En 2020, lors d’un autre rendez-vous annuel, Le match du rire, à Conakry, organisé par Nord-Sud communication du journaliste Alhassane Souaré, l’humoriste élargit ses piques à tous les anciens présidents de la Guinée, élus ou parvenus au pouvoir grâce aux armes. Il sait de quoi il parle, pour avoir « vécu tous les régimes ».

Il évoque l’histoire de ce blanc irrité par les bouchons de Conakry qui s’en est pris, par mégarde et ignorant que la Guinée était indépendante, à une voiture dans la rue. Sauf qu’il découvre derrière le volant « un bonnet et boubou blancs, une dentition blanche et un visage sombre ». Portrait-robot de l’auteur du « non » au général de Gaulle et premier président du nouvel État indépendant : Ahmed Sékou Touré. L’impénitent se ramollit et entonne Mandjou, la célèbre chanson de Salif Keita magnifiant la famille Touré.

« Mais mon ami pourquoi tu chantes ?», ne peut s’empêcher de questionner le conducteur peu ordinaire. « Monsieur le président, je chante sachant que le camp Boiro m’attend », répond-il, faisant allusion à ce camp où périrent 50 000 opposants réels ou supposés du chef suprême de la Révolution qui dirigea la Guinée de 1958 à 1984. Son successeur Lansana Conté, le bouillonnant capitaine Moussa Dadis Camara et son intérimaire Sékouba Konaté… Tous en prennent pour leur grade durant la prestation de l’humoriste qui se distingue par son talent pour imiter la voix de ses cibles.

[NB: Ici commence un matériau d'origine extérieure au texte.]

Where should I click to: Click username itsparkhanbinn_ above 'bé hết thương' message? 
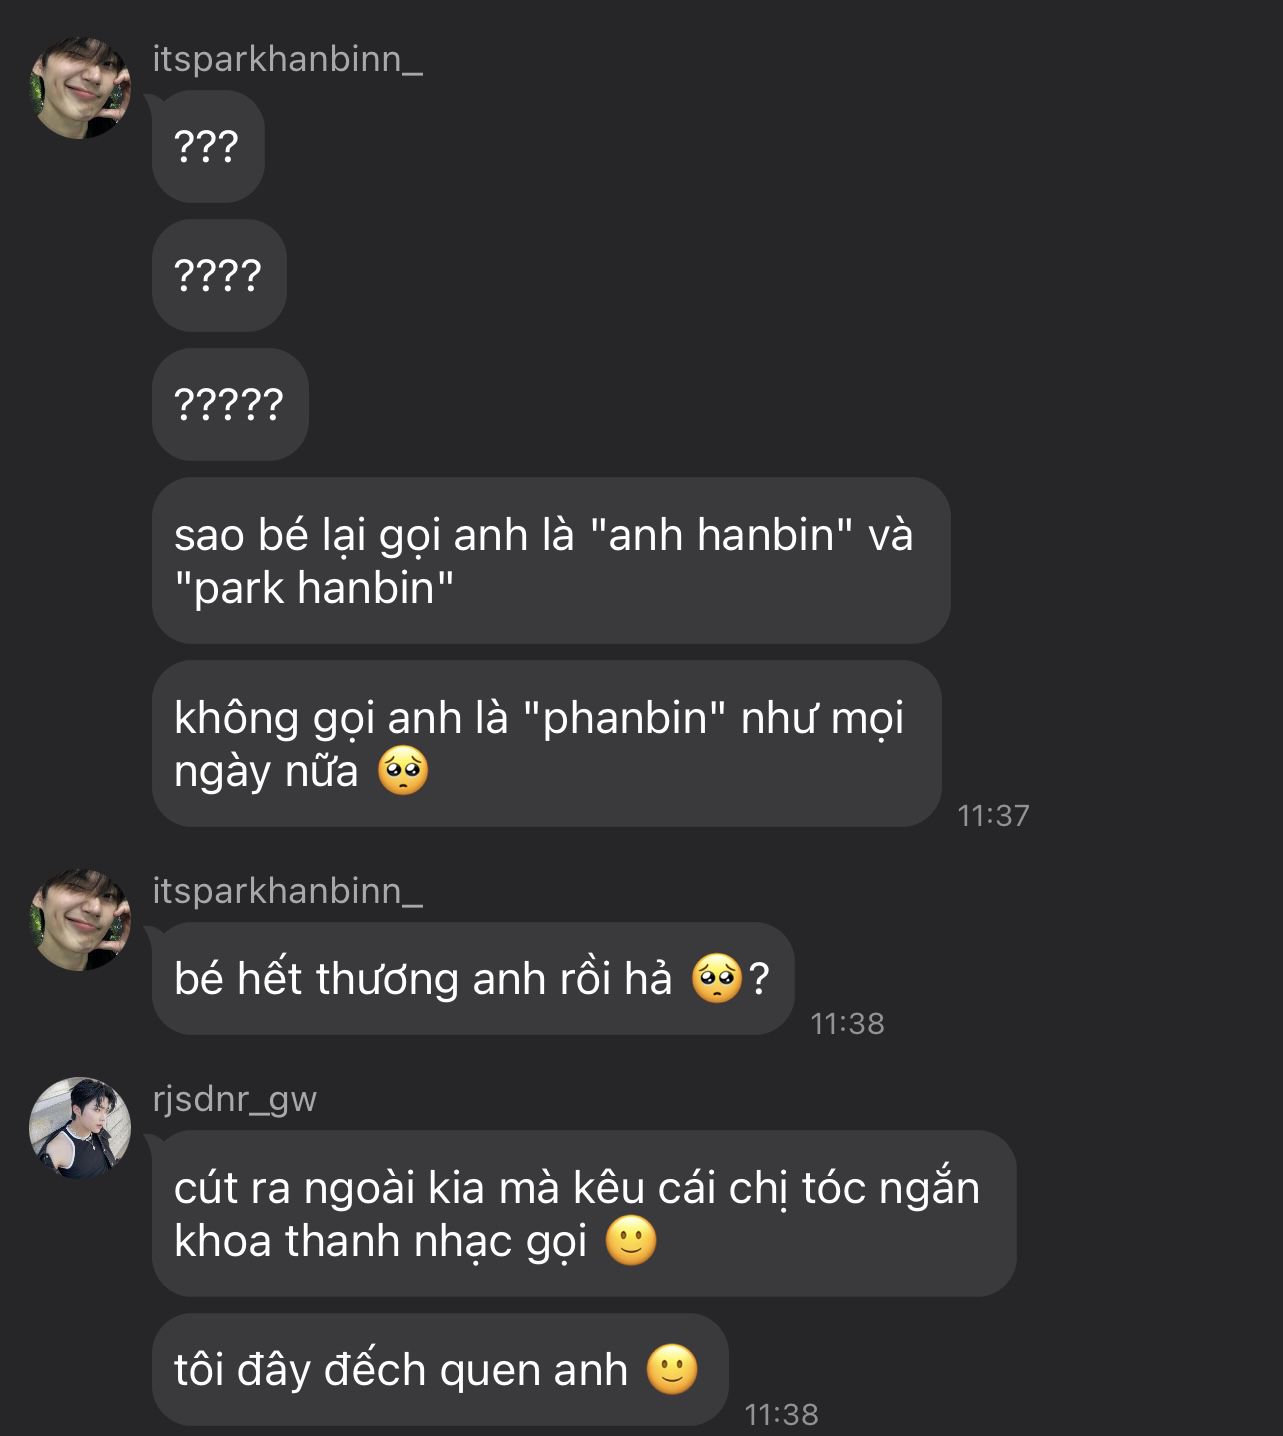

Parodier des tubes célèbres

Thierno Mamou s’est d’ailleurs aussi fait connaître en parodiant la chanson « Buga » (reprise en langue nationale peule) du Nigérian Kizz Daniel. Un sketch qu’il a joué avec Rigel Gandhi, un autre humoriste guinéen. Le clip, tourné dans un maquis, oppose le premier qui joue le rôle de l’ivrogne qui boit sans payer au second, le gérant prêt à en découdre pour recouvrer son dû. Dans cette situation potentiellement explosive s’interpose un garde du corps de la taille de Grand P : Ibrahima Diallo, alias Monsieur Satina. Cet humoriste en herbe de 26 ans qu’on prendrait pour un bébé, diplômé en sociologie de l’université guinéenne comme Thierno Mamou, bouscule son handicap pour se frayer un chemin. Avec le jeune slameur albinos l’Alpha, ils tiennent le public de Labé en haleine aux côtés de l’Ivoirien Boukary.

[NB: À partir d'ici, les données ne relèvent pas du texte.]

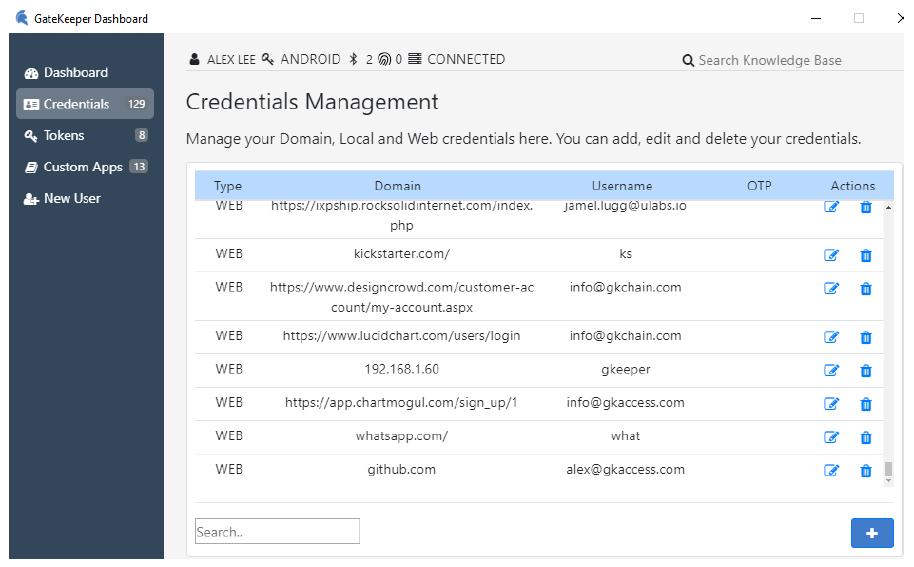
Task: Add a new credential with plus button
Action: coord(871,533)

Enfin, Thierno Mamou n’a pas son pareil pour tourner en dérision le phénomène « Dubaï porta potty », qui a ébranlé la toile l’année dernière, racontant à sa manière ce scandale sur des stars qui se prostitueraient aux Émirats arabes unis. Il reprend cette fois Je suis désolé de Black M. « Ma chérie, je suis désolé. Tu aimes trop l’argent facile. Au lieu de travailler, tu préfères aller à Dubaï. À Dubaï, tu manges caca. À Dubaï, tu bois pipi. Et tu viens nous dire que tu es femme battante. Tu nous fais du mal.»

La rébellion de 2000 a poussé les parents de Thierno Mamou à regagner Mamou, leur ville d’origine, où le jeune collégien a poursuivi sa passion. Mais c’est son intégration au Centre d’écoute, de conseils et d’orientation pour jeunes (Cecoje, structure publique créée au niveau de la plupart des maisons de jeunes du pays) de la cité qui a constitué « un tournant décisif » pour le décollage de sa carrière. « En 2010, on a remporté le premier prix théâtre du Festival national des arts et de la culture (Fenac). J’ai toujours été chef de classe dans les écoles où je suis passé. En l’absence de prof, je prends le relai pour faire rire. ». Désormais, la star des classes voudrait hisser l’humour guinéen sur la scène internationale.